>>>
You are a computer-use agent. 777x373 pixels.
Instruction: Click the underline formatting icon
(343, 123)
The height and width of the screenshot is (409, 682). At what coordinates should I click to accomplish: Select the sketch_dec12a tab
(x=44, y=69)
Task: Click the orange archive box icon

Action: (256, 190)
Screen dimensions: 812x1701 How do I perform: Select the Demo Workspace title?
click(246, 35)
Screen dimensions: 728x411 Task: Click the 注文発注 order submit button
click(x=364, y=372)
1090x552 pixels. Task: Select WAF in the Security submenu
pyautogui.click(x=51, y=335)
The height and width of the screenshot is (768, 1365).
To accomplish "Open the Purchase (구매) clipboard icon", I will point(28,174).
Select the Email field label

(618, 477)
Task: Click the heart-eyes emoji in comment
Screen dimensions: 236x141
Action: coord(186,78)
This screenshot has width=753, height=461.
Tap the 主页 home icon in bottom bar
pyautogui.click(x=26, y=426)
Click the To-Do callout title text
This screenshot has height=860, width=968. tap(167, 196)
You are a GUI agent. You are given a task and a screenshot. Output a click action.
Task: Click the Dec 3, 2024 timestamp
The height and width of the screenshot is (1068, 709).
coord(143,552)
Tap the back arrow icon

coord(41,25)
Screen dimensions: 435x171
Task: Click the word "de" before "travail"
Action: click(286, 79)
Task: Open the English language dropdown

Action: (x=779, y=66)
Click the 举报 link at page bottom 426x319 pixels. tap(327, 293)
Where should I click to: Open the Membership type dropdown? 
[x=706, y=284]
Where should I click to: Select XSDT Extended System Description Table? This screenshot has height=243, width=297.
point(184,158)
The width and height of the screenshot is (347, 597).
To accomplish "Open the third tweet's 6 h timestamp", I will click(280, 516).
<<<
__EXERCISE AIM__. Pick each line holding "agent" out of the entries above and return it.

__WRITTEN RESPONSE__.
You are a computer-use agent. 777x373 pixels.
You are a GUI agent. You are given a task and a screenshot. Output a click action.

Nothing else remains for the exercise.